(INFORMATION SHOWN Opens)
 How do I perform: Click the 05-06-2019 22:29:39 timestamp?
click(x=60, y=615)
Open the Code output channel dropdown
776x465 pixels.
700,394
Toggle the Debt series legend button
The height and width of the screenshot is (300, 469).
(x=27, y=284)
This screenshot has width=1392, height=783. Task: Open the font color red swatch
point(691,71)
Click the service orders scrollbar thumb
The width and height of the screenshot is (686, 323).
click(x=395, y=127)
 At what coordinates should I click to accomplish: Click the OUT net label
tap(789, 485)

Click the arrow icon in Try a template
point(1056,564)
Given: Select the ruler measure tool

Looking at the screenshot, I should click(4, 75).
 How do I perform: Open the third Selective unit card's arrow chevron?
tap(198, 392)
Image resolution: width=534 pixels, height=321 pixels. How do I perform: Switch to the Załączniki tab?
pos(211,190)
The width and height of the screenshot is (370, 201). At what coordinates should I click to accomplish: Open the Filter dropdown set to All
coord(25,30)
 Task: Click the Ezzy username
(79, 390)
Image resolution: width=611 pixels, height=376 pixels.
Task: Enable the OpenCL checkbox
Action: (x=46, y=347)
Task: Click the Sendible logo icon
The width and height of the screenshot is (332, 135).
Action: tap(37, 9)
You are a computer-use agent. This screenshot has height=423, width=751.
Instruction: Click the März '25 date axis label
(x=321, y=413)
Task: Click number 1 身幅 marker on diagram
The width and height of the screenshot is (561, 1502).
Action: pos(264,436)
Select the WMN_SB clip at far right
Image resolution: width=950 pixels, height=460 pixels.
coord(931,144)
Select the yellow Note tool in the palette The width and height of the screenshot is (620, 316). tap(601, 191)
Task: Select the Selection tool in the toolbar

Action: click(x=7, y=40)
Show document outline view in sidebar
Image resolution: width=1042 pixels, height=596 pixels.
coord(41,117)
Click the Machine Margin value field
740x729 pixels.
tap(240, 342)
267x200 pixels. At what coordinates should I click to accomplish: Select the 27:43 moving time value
(INFORMATION SHOWN Closes)
▶ _EXERCISE DESCRIPTION_
Output each line of the material above with no deviation.

▶ _COMPLETED TASK_
 How do I perform: Click the 05-06-2019 22:29:39 timestamp?
click(x=60, y=615)
Open the Code output channel dropdown
776x465 pixels.
700,394
Toggle the Debt series legend button
The height and width of the screenshot is (300, 469).
(x=27, y=284)
This screenshot has width=1392, height=783. Task: Open the font color red swatch
point(691,71)
Click the service orders scrollbar thumb
The width and height of the screenshot is (686, 323).
click(x=395, y=127)
 At what coordinates should I click to accomplish: Click the OUT net label
tap(789, 485)

Click the arrow icon in Try a template
point(1056,564)
Given: Select the ruler measure tool

Looking at the screenshot, I should click(4, 75).
 How do I perform: Open the third Selective unit card's arrow chevron?
tap(198, 392)
Image resolution: width=534 pixels, height=321 pixels. How do I perform: Switch to the Załączniki tab?
pos(211,190)
The width and height of the screenshot is (370, 201). At what coordinates should I click to accomplish: Open the Filter dropdown set to All
coord(25,30)
 Task: Click the Ezzy username
(79, 390)
Image resolution: width=611 pixels, height=376 pixels.
Task: Enable the OpenCL checkbox
Action: (x=46, y=347)
Task: Click the Sendible logo icon
The width and height of the screenshot is (332, 135).
Action: tap(37, 9)
You are a computer-use agent. This screenshot has height=423, width=751.
Instruction: Click the März '25 date axis label
(x=321, y=413)
Task: Click number 1 身幅 marker on diagram
The width and height of the screenshot is (561, 1502).
Action: pos(264,436)
Select the WMN_SB clip at far right
Image resolution: width=950 pixels, height=460 pixels.
coord(931,144)
Select the yellow Note tool in the palette The width and height of the screenshot is (620, 316). tap(601, 191)
Task: Select the Selection tool in the toolbar

Action: click(x=7, y=40)
Show document outline view in sidebar
Image resolution: width=1042 pixels, height=596 pixels.
coord(41,117)
Click the Machine Margin value field
740x729 pixels.
tap(240, 342)
267x200 pixels. At what coordinates should I click to accomplish: Select the 27:43 moving time value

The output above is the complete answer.